Coiled-coil domain is required for homo-oligomerization. (A) Sizing of MBP-DdEB1 and its deletion mutants by native polyacrylamide gradient gel electrophoresis. (B) Sizing of MBP-DdEB1 by size exclusion chromatography. Numbers refer to the molecular masses in kilodaltons.

Figure 6

and Movie 1. DdEB1 interacts and colocalizes with DdCP224. (A–A") Colocalization of DdEB1 and DdCP224 at microtubule tips. Wild-type (AX2) Dictyostelium cells were stained with anti-DdEB1 antibodies (A) and the monoclonal anti-DdCP224 antibody 4/148 (A′). The inset in the merged image (A") is a magnification of the area indicated in the upper right part of the image. The images are maximum intensity projections of image stacks obtained by confocal microscopy and deconvolution. Movie 1 shows an animation of the deconvoluted confocal sections of the projection shown in A". (B) Coprecipitation of DdEB1 and DdCP224 from cytosolic Dictyostelium extracts from MBP-DdEB1 mutants or wild-type cells. Coprecipitates were loaded onto 12.5% acrylamide gels and blotted after electrophoresis. The matrix used for precipitation is given on the top and the antibodies used for Western blot staining are indicated on the bottom.

Figure 7

and Movie 2. Aberrant mitotic figures in DdEB1Δ mutants. The absence of DdEB1 in the knockout mutants (k/o) is shown in the Western blot (A), where cytosolic extracts of wild-type (wt) and DdEB1Δ mutants were probed with the anti-DdEB1 antibodies. The DdEB1Δ cell extract was prepared >2 mo after transformation. (B–D) Merged images of DdEB1Δ/GFP-α-tubulin mutants ∼2 wk after transformation of the DdEB1 knockout construct. The nuclei of a single cell are shown in each image. GFP fluorescence is shown in green, anti-DdCP224 staining for centrosomes in red, and DNA staining by TOPRO3 in blue.

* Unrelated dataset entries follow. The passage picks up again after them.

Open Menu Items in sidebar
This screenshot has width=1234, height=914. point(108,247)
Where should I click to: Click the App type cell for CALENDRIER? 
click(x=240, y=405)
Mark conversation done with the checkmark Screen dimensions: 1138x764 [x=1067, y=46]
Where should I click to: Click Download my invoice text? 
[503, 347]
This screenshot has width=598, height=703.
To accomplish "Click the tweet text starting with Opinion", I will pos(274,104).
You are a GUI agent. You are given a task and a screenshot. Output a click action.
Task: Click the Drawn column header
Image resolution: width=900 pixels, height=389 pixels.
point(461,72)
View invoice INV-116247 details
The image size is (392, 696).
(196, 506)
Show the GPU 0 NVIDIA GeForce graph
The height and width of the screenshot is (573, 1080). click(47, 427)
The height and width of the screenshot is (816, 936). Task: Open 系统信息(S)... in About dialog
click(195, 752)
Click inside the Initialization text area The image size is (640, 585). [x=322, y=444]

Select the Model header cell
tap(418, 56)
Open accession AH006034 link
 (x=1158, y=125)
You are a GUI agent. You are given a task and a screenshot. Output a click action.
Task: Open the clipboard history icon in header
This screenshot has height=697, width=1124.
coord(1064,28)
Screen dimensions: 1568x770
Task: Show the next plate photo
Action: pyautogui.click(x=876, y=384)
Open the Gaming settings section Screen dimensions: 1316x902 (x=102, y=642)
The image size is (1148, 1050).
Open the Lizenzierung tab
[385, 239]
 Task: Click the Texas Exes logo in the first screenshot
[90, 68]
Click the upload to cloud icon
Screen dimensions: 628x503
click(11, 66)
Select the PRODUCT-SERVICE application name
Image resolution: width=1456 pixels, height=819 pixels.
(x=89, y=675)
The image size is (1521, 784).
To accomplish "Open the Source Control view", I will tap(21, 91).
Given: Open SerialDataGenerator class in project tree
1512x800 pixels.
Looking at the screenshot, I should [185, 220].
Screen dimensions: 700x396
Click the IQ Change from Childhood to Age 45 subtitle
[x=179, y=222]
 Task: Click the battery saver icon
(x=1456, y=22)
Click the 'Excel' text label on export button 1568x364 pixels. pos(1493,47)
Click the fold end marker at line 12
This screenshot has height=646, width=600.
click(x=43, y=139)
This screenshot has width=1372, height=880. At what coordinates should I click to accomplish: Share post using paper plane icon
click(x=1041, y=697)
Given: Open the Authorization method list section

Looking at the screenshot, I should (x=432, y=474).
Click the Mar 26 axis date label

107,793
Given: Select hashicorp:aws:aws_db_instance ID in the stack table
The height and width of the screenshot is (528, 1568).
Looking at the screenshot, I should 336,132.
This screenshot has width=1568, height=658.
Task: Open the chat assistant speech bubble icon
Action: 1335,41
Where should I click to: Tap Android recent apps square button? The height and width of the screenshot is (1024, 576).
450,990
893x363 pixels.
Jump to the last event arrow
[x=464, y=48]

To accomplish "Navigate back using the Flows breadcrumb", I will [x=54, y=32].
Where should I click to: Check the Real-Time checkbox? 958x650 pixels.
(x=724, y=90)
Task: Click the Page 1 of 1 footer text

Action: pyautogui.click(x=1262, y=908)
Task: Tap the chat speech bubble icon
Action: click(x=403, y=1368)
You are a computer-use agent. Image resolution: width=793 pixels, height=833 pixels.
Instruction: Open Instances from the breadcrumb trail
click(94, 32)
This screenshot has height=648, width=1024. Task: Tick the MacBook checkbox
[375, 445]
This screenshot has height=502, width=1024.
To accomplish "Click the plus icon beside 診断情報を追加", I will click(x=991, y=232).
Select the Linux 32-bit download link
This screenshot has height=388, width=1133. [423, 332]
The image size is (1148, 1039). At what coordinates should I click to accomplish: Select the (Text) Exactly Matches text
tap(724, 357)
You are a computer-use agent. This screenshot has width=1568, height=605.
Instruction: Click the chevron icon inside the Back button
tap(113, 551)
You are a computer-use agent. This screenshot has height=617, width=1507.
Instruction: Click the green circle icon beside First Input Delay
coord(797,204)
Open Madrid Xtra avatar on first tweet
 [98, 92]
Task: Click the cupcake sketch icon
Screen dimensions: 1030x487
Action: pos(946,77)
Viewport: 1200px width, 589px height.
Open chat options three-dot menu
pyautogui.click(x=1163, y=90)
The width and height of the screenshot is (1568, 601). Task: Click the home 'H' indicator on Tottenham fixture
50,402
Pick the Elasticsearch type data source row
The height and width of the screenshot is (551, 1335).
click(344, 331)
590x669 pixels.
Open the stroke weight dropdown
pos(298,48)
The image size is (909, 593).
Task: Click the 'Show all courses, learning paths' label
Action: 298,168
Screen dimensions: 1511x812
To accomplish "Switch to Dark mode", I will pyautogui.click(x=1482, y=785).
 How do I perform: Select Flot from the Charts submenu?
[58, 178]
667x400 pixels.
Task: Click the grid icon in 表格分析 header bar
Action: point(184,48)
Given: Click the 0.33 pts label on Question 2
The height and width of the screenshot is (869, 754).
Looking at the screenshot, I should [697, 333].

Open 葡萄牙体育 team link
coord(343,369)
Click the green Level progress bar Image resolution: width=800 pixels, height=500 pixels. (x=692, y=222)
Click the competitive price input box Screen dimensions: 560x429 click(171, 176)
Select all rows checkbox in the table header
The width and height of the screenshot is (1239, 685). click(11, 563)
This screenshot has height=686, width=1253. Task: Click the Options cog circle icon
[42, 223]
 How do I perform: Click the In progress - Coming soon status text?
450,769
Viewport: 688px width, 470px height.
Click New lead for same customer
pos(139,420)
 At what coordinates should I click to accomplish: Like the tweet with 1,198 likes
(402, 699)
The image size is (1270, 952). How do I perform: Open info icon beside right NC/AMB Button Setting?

The images are maximum intensity projections of image stacks obtained by confocal microscopy and deconvolution. Bar, 2 μm. Movie 2 shows an animation of the deconvoluted confocal sections of the projection shown in D.

Figure 8

and Movie 3. DdEB1Δ mutants are retarded in prometaphase progression. Live cell observation of a dinucleated DdEB1Δ/GFP-α-tubulin cell by four-dimensional confocal microscopy. The time is indicated in seconds. Prometaphase lasts for >8 min before a spindle is formed and starts to elongate. The time-lapse movie is an animation of brightest point projections of z-stacks consisting of three confocal slices with a distance of 0.5 μm each. Z-stacks were recorded using 2 × 2 binning, a time delay of 2.5 s between each stack and an exposure 500 ms/frame.